La última visita fue a la Cartuja de Miraflores, orillas del río Arlanzón, a tres kilómetros de la ciudad.

Era noche cerrada cuando llegamos de vuelta a San Zoilo. El portero preguntó:

-¿Qué tal?
-Planchados -le contestó alguno, mientras corría renqueando hacia el dormitorio

Yo esa noche, por la inolvidable impresión que me produjo  la visita a Miraflores soñé  que volvía a la cartuja y me convertía en monje silencioso de por vida. Alguien me zarandeaba para despertar. Pero yo no podía responderle.

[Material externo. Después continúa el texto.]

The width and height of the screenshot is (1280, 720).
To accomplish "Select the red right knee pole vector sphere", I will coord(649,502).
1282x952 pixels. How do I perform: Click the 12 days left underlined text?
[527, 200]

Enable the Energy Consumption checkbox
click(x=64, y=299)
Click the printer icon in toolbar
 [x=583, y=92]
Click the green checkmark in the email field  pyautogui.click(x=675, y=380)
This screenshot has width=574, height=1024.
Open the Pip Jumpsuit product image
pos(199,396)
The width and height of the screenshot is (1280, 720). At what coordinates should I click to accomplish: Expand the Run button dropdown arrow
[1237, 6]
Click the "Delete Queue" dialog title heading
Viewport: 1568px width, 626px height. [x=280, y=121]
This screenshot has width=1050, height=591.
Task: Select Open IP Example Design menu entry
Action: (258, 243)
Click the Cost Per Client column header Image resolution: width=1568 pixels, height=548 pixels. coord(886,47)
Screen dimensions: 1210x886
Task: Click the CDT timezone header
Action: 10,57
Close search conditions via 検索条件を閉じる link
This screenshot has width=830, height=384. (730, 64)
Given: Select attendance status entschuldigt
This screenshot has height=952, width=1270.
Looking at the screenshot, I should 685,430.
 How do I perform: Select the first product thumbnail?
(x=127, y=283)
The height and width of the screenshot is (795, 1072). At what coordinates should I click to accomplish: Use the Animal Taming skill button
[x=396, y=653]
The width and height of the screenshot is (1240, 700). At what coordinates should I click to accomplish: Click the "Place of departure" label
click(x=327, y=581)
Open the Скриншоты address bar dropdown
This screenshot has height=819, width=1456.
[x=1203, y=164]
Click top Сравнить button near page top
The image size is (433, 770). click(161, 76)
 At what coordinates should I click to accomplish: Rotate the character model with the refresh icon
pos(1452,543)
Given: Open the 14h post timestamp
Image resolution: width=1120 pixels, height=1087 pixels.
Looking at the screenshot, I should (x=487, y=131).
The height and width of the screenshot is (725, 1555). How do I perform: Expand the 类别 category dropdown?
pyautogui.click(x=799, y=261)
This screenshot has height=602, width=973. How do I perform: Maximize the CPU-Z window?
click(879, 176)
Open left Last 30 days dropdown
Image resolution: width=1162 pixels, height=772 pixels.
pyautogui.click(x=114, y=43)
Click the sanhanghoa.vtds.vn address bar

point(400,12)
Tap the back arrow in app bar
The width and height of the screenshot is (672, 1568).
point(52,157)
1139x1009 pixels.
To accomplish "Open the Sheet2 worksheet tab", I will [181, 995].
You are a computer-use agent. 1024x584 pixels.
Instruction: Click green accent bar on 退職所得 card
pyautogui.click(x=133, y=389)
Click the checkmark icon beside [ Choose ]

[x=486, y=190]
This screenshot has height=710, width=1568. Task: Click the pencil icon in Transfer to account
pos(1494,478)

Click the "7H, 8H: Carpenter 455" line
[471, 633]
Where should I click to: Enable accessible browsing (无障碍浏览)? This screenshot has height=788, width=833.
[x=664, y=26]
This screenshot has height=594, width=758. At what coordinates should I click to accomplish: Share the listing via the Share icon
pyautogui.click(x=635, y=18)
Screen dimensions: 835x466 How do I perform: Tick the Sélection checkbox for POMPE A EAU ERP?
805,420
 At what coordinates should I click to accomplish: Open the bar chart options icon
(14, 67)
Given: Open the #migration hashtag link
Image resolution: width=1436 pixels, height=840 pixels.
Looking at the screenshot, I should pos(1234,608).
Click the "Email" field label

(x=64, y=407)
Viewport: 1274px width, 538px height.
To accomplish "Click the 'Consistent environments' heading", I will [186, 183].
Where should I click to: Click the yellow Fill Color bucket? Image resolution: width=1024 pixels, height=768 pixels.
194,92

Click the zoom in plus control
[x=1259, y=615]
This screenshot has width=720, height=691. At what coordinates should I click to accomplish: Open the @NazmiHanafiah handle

De tanto estar callado se me había fundido la lengua con el paladar. Además ya no era yo. Era una estatua. La del fundador, San Bruno, que está a la entrada del templo. Desde mi hornacina oía los comentarios de la gente sobre el realismo de mi efigie.  

-¡Qué maravilla! Si parece como que quisiera hablar
-Pero no puede, hombre…¿no sabes que es cartujo?